__Your objective__:
Return all the entries exactly. No pictures.

[Opening Data shown section]

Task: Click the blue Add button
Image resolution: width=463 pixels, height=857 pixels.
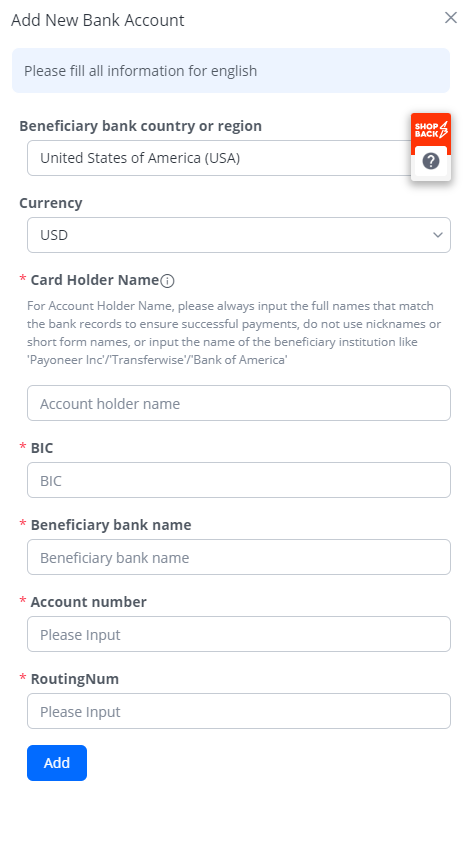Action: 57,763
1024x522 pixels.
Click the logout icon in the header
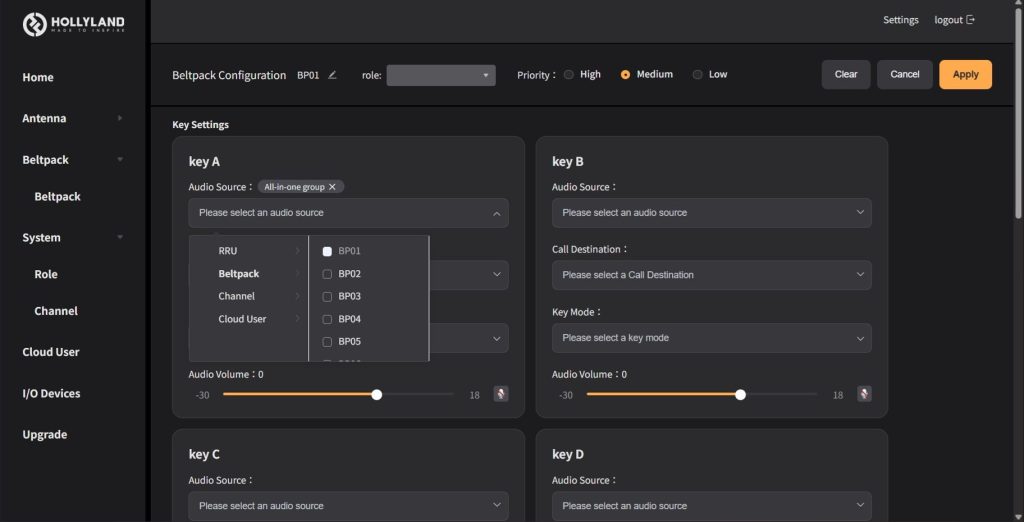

[Closing Data shown section]

__Solution for this task__:
Task: Click the blue Add button
Image resolution: width=463 pixels, height=857 pixels.
Action: 57,763
1024x522 pixels.
Click the logout icon in the header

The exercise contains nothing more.